モバイル回線を使っている場合はスマホの位置はモバイル回線の情報ですぐに更新されますが、Wi-Fiルーターを使っている場合は位置情報がなかなか更新されないのです。

そのため測定に使ったサーバが日本のサーバになったのだと思います。

2回目: 同じく仁川国際空港からソウルから向かうバスの中 (時刻は10:55)

通信速度測定結果 2回目

この時は測定に使うサーバはソウルとなっていましたが、同じように3Mbps程度の速度でした。

この時はWi-Fiルーターのアンテナアイコンはすべて立っていましたし、バスは停車中だったので測定条件は結構良かったと思うのですが、LTEとしてはちょっと不本意な結果です。

3回目: ソウルの景福宮の横 (時刻は12:00)

通信速度測定結果 2回目

この時も3Mbps程度です。速度は安定していますし、PING応答早いのですが最大速度だけが出ないのです。

この時点では私はGLOCAL NETのサービスは3Mbpsに制限されているのかと思っていました。

4回目: ソウル金浦空港 (時刻は8:00)

Screenshot_20161023-031037

ついに3Mbpsの壁を突破しました! どうやら3Mbpsの制限はないようです。

どうやら時間帯によってモバイル回線のほうが混んでいたのかもしれません。

日本でも格安SIM(MVNO)は利用者が集中すると遅くなることもあるので、同じような感じなのでしょう。

Wi-Fiルーターの使い勝手

GLOCAL NETのWi-Fiルーターは、前回紹介したようにAndroidベースのものです。

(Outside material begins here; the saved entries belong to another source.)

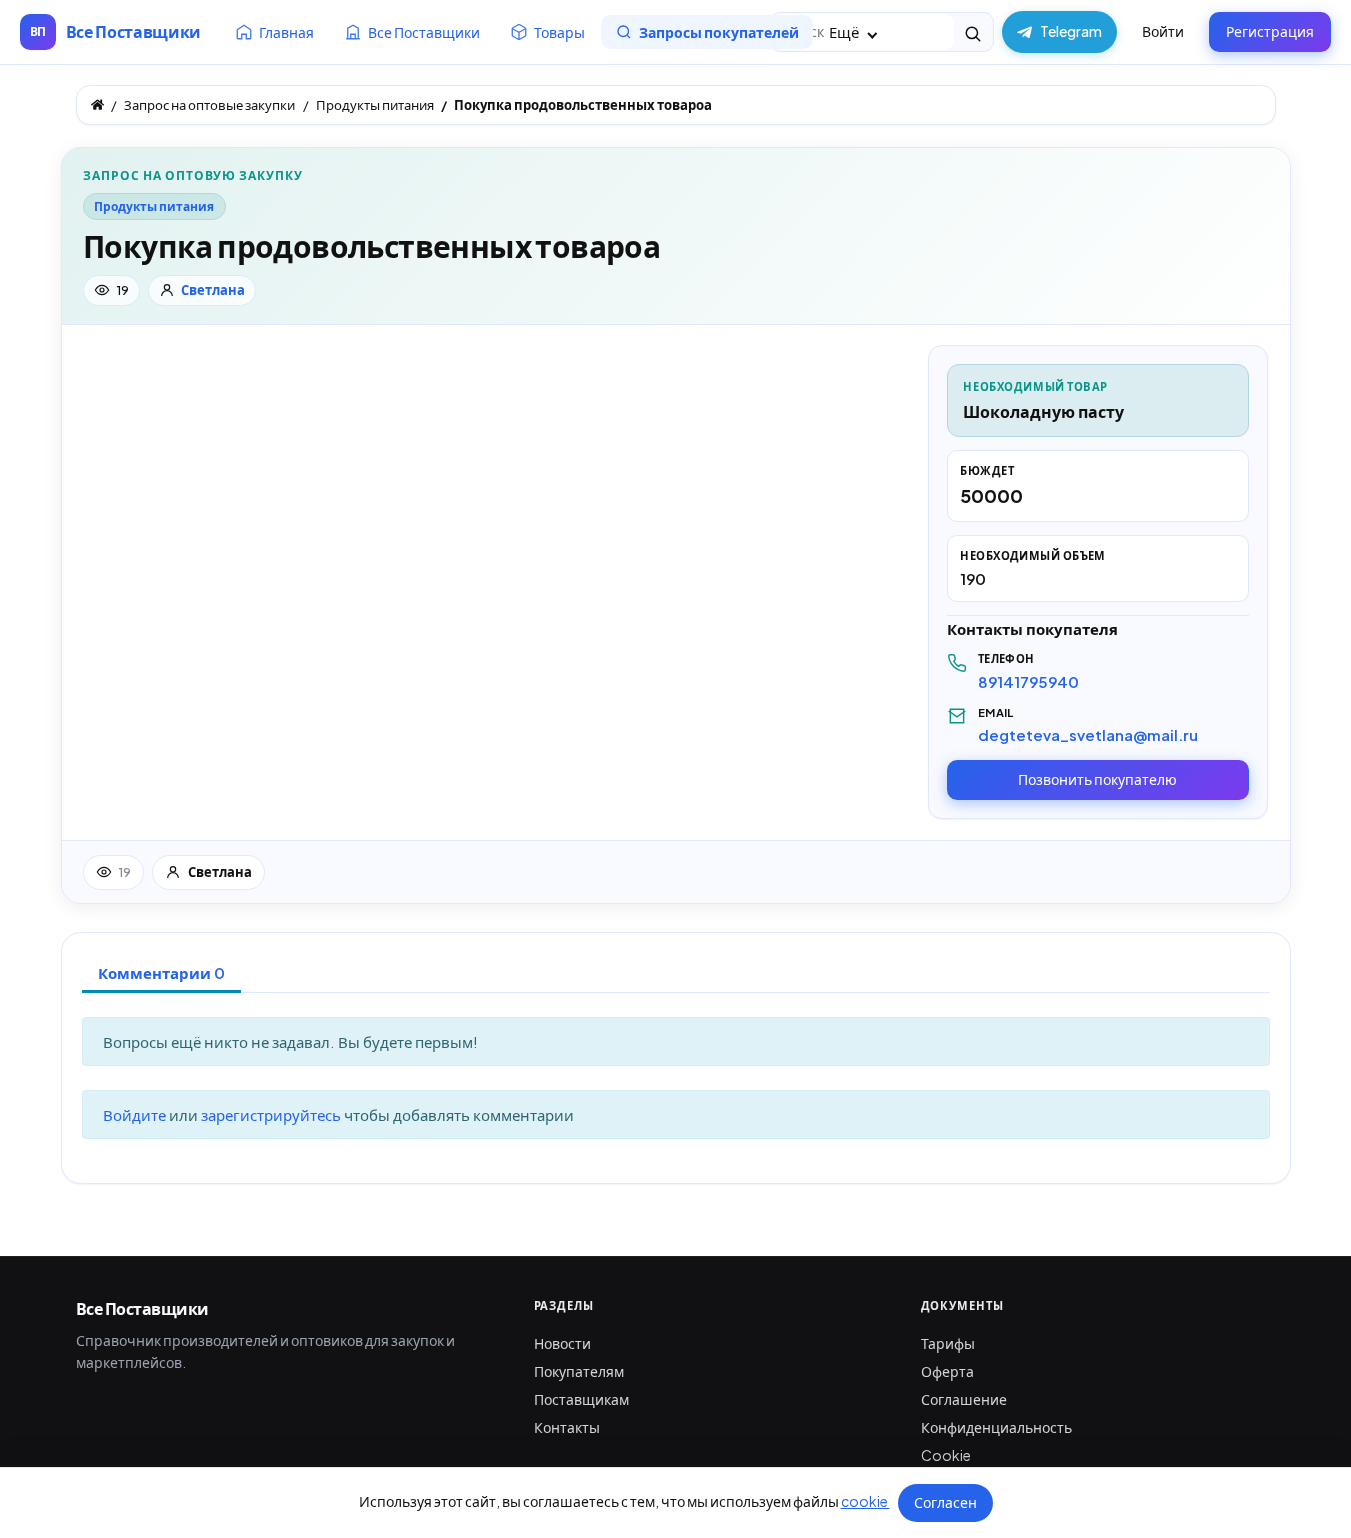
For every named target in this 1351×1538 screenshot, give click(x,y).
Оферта (947, 1371)
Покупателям (579, 1371)
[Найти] (973, 32)
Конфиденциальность (996, 1427)
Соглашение (964, 1399)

必要な情報は液晶画面に表示されるので使いやすいです。

また、液晶画面の解像度が抑えられていて処理が軽くなっているのか、タッチパネルの反応も上々です。使い方に迷うことはないでしょう。

使用中の画面の例を紹介しておきます。

使用中の画面

便利と思ったのはほぼリアルタイムで通信量が表示される点です。

GLOCAL NETは1日300MBを超えると通信速度の制限が入りますし、自分でプリペイドSIMカードを購入した場合にもデータ量の上限がありますので、すぐにデータ量が把握できるのは便利です。

また、Wi-Fiルーターですので、複数のクライアントを同時につなげることができます。家族やグループで旅行しているときには、GLOCAL NETのクライアントが1台あればみんながインターネットを利用できるので便利だと思います。

現在つながっているクライアントの数は左上に表示されます(上記の画面では2台のクライアントがつながっています)。

なお、最大で5台のクライアントが同時に接続できるようです。

日本を含む世界111ヶ国対応のクラウドWiFiルーター グローカルネット

まとめ

今回は海外Wi-FiルーターサービスのGLOCAL NETを韓国で使った様子を紹介しました。

使い方はWi-Fiルーターの電源を入れて、スマホをWi-Fiでつなげるだけという簡単なものです。同時に複数人で使うこともできるので、グループや家族で旅行するときには便利なのではないかと思います。

次回はGLOCAL NETのWi-Fiルータを、GLOCAL NETが使えない国で使ってみたいと思います。